It is a virtual panacea, apparently, chewing gum. Forget, for a moment, its potential as a catalyst for urban violence (Yes, you, Squelcho, on the tube - get out of my ear!). According to an article in the Guardian today, the gum dealer Wrigley is spending millions on a "research institute" to build upon findings in great, tottering piles of scientific papers propounding the curative powers of its product, writes Simon Busch.
Scientists have already found that, by encouraging the production of spit and thus sluicing acid and bacteria from your mouth, chewing gum will keep your teeth sparkling and douse your halitosis. Other researchers assert that mastication improves your memory: like bovines chewing the cud, gum-chewers exercise their hearts, thus pumping oxygen-rich blood to the forgetful parts of their brains.
The gum movement even avers that regular consumption of Wrigley's gum and related products can put the squeeze on troublesome colons. Bowel patients have apparently been streaming out of hospital after gum treatment, because chewing the substance supposedly tricks the body into thinking it is eating - thereby releasing hormones that awaken the dormant gut.
Speaking of trickery, what is this odd non-food? It is a bit like crisps, another nutrition-chameleon and equally beloved of the British. As Joe Moran pointed out in a recent New Statesman article, crisps - often just reconstituted potato, maize or starch petrified in boiling oil - are so nutritionally flimsy their manufacturers have had to ladle on the semiotics to get them down the gullets of an increasingly health-conscious population.
Hence the advent of posh crisps, with such verbal additives as sea salt and malt vinegar - as opposed to plain old salt and vinegar. And hence the revival of "plain old" as soon as it is abandoned. Moran cites the marketing spiel for Golden Wonder crisps: "We don't want to make nouvelle cuisine. We just want to make ... [g]ood, honest, delicious crisps" - unlike, in other words, those suspicious new snacks probably favoured by the cosmopolitan bourgeoisie.
Chewing gum may be a cure-all, but only by accident. Like crisps, the stuff itself consists of almost nothing. As Wrigley's kids' guide to gum - All the chews that's fit to print - helpfully explains, chewing and bubble gum are actually latex, laced with sweetener and a little artificial flavouring that both quickly melt away in the mouth.
This is a blank slate of a product, upon which all kinds of social meanings can be projected. The news that it is healthful can only hasten the process by which chewing gum goes lifestyle.
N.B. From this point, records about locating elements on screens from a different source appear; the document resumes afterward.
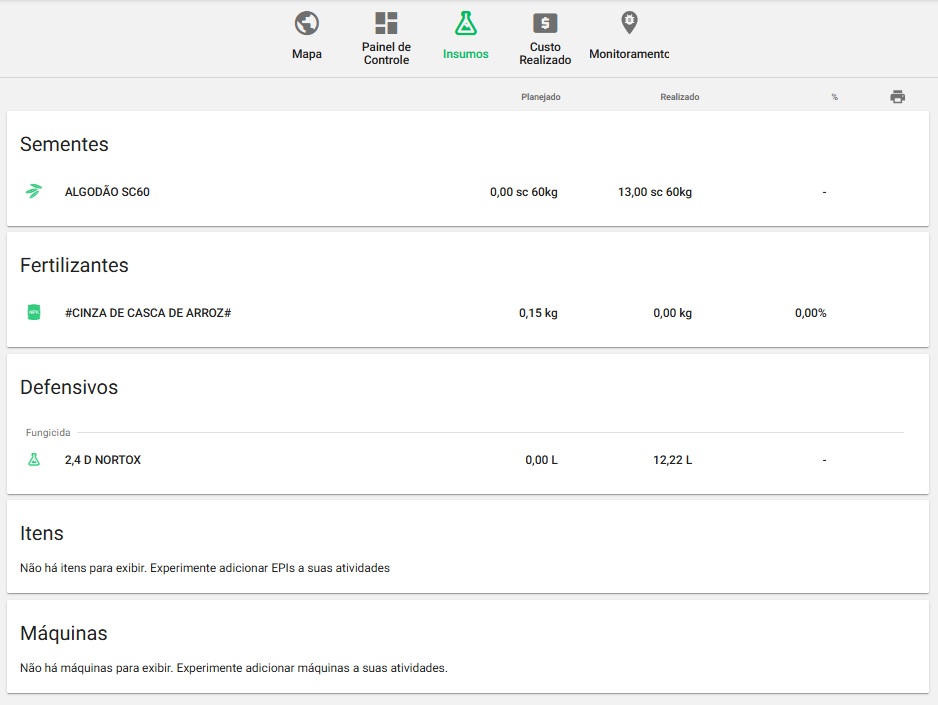
Task: Open the Custo Realizado dollar icon
Action: point(545,23)
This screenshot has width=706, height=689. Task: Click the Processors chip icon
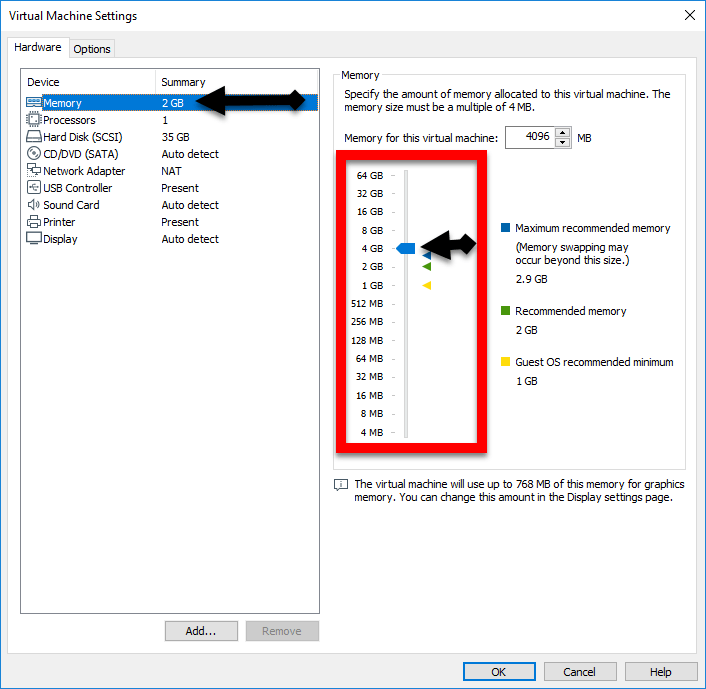[33, 120]
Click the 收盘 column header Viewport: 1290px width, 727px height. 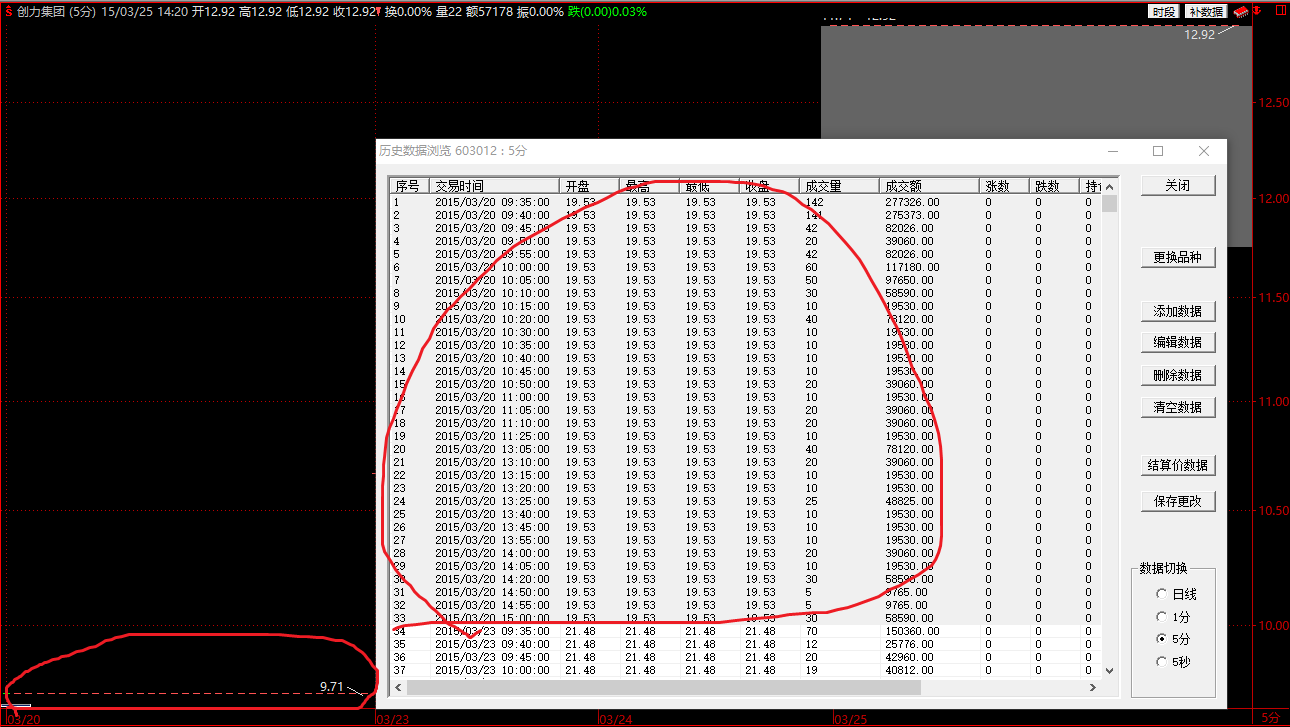pyautogui.click(x=768, y=186)
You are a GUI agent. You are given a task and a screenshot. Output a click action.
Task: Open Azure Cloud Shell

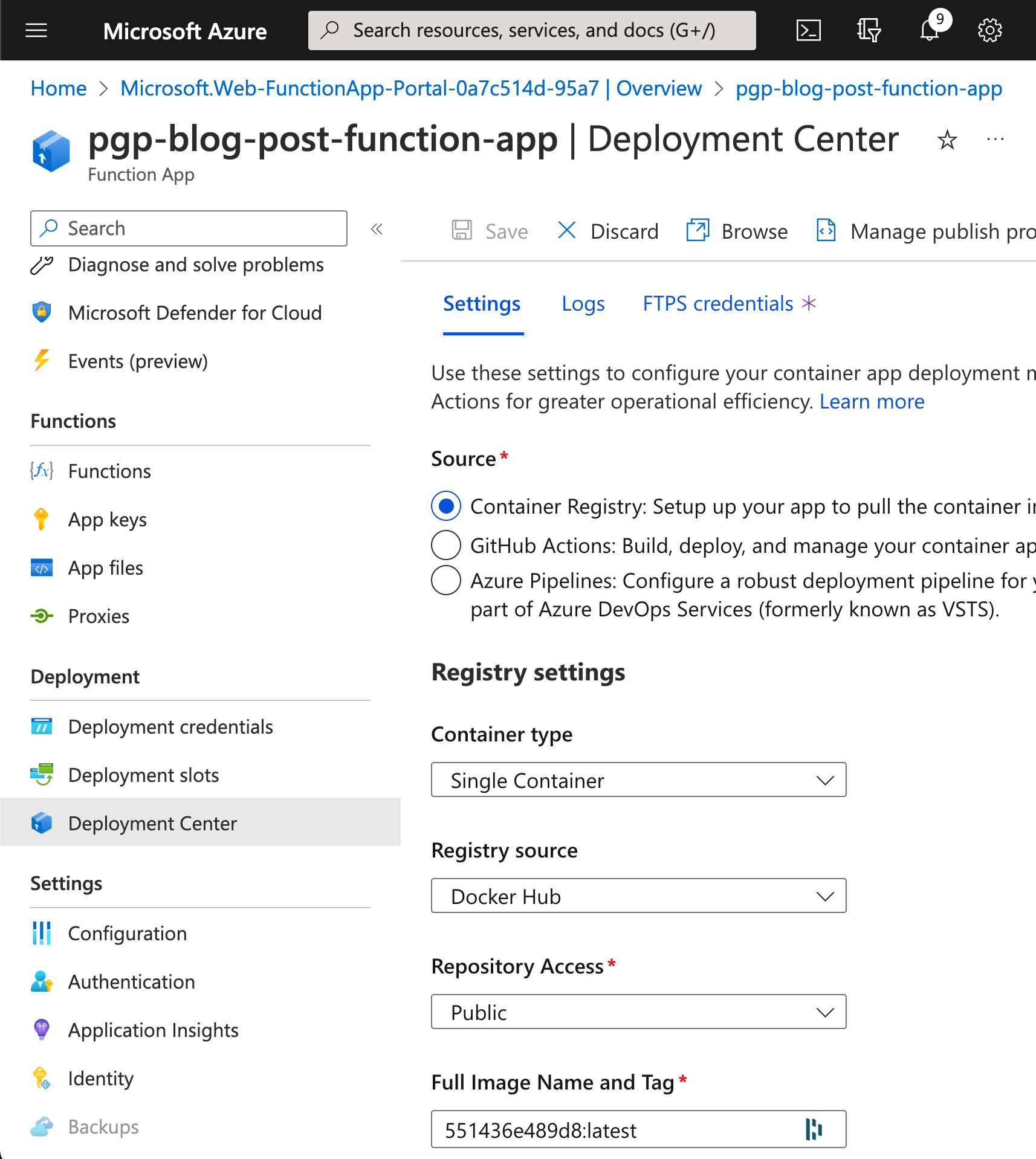(x=808, y=30)
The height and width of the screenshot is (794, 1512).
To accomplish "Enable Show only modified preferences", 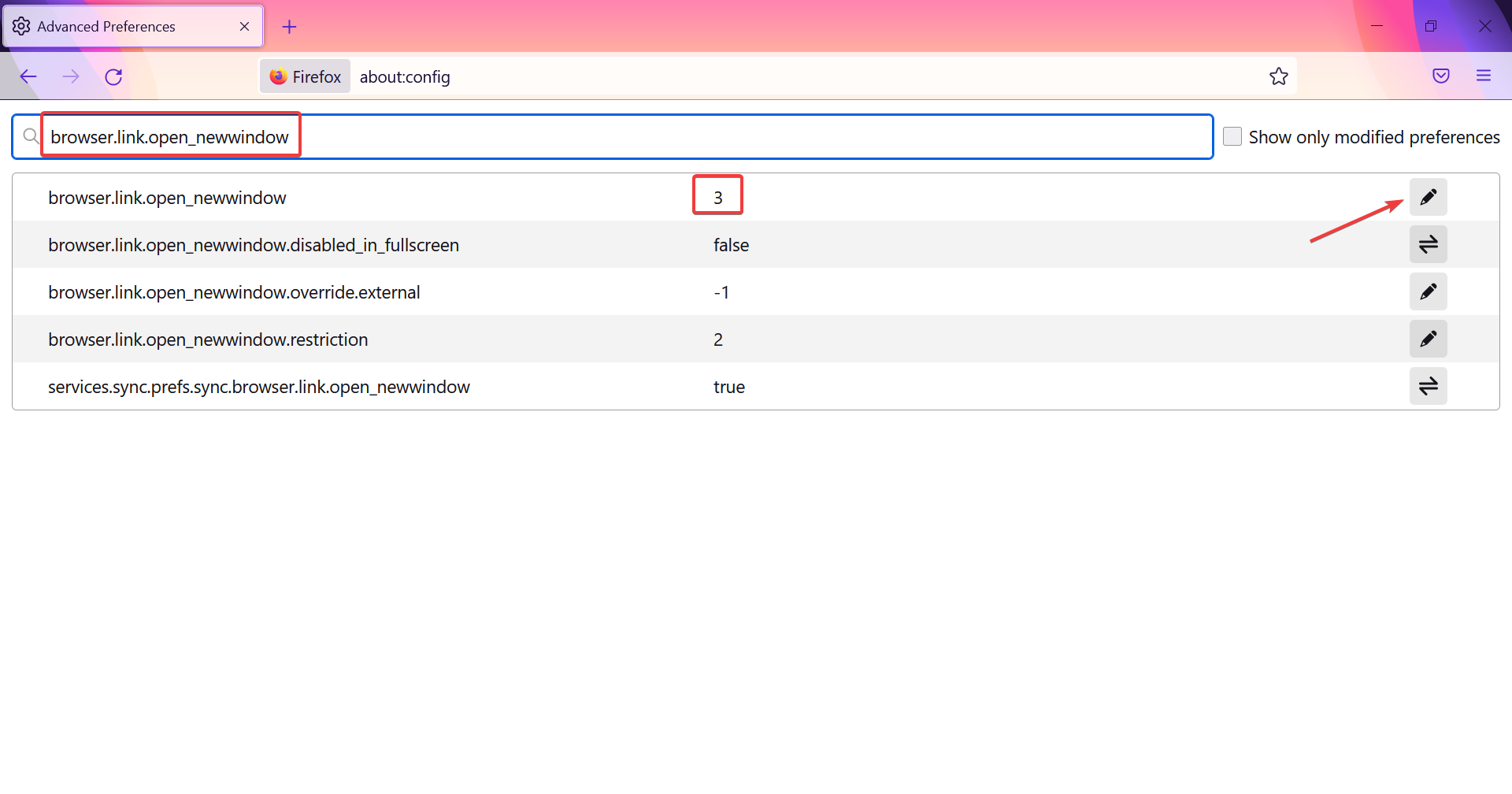I will (1232, 135).
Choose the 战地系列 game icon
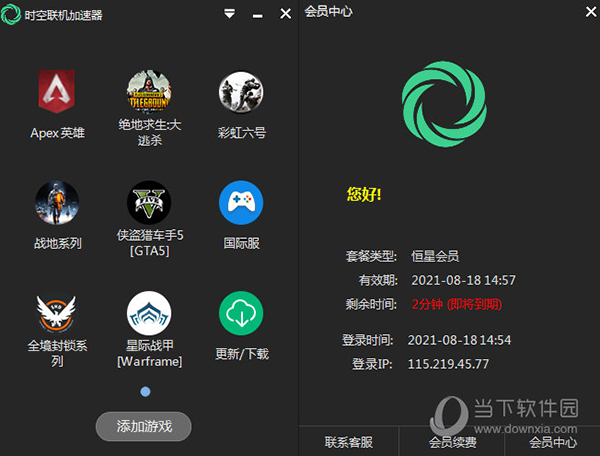The height and width of the screenshot is (456, 600). 57,203
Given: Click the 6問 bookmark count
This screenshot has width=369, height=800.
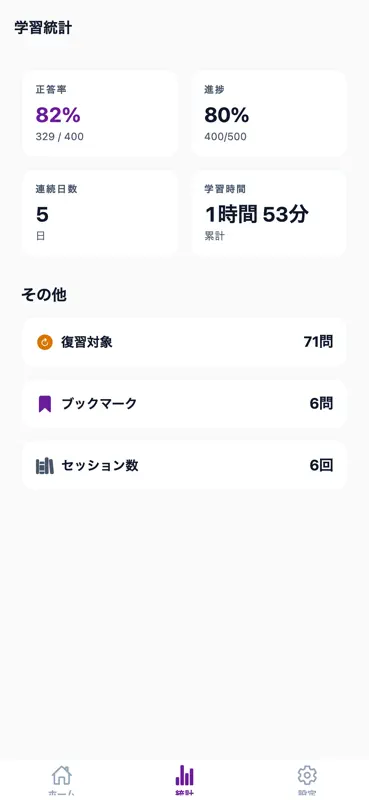Looking at the screenshot, I should click(322, 404).
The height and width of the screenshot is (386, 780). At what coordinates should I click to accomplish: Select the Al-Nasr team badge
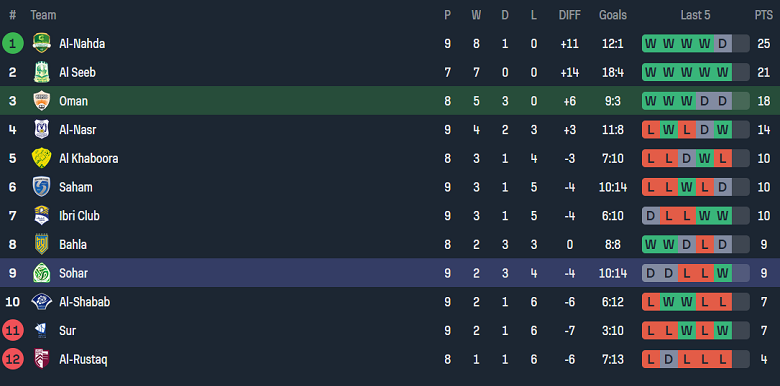(41, 130)

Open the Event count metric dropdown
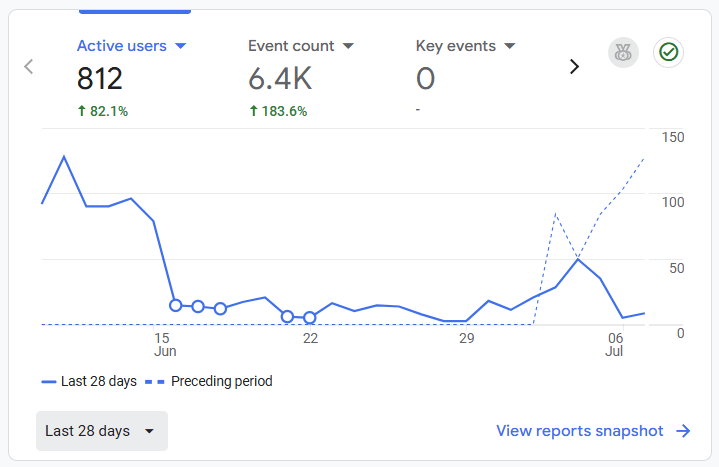coord(348,46)
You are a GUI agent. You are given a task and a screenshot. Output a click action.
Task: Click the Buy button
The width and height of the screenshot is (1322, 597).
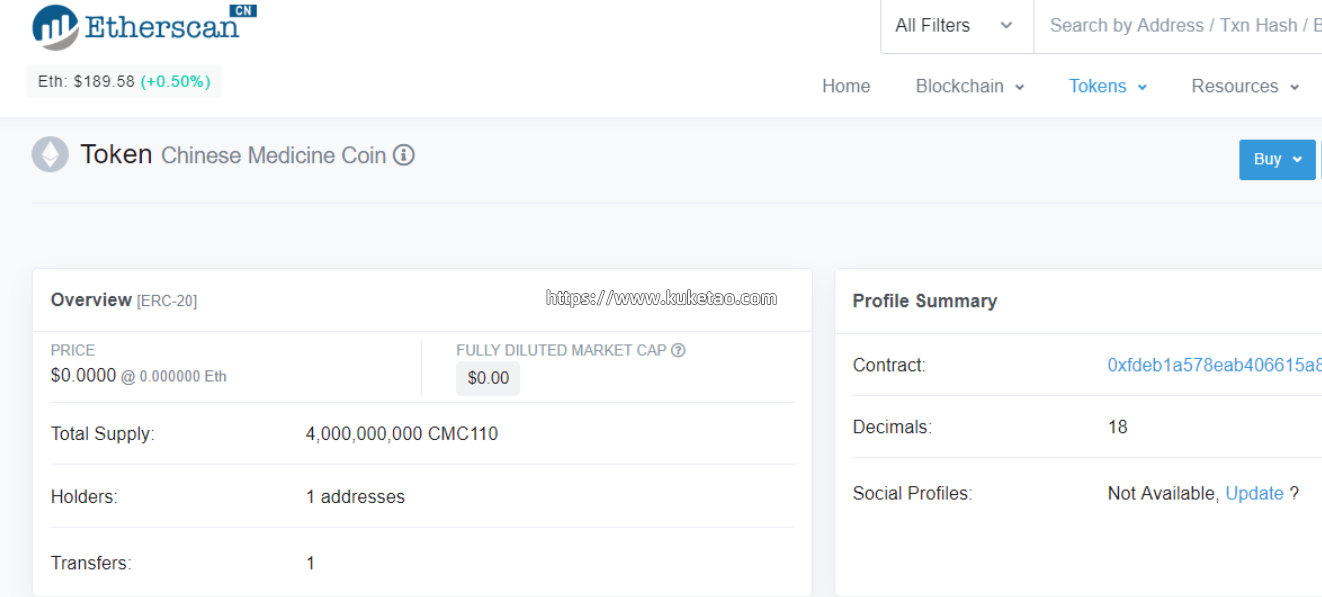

Expect ads for gym chains, organic food outlets and activity holidays soon to feature models chewing frantically away to lend the products concerned a little inner glow by association.
Indeed, gum is likely to become even more widespread than it is. The implications for not only the pavement but also, as I have suggested before on Guardian Unlimited, social cohesion, seem terrifying, but Wrigley, with its Science Institute, has its foot stuck on the accelerator.
The company says its studies will be carried out in independent laboratories, but it is questionable how independent such research products can ever be. The project is part of a wider trend for cash-starved scientists to stick their hands out, perforce, to corporations for funding to continue their work - any work.
And that does rather raise the question of why the researchers at the Universities of Illinois and Northumbria, whose findings I mention above, investigated chewing gum in the first place - rather than, say, sherbet or ice cream. Something else to chew over.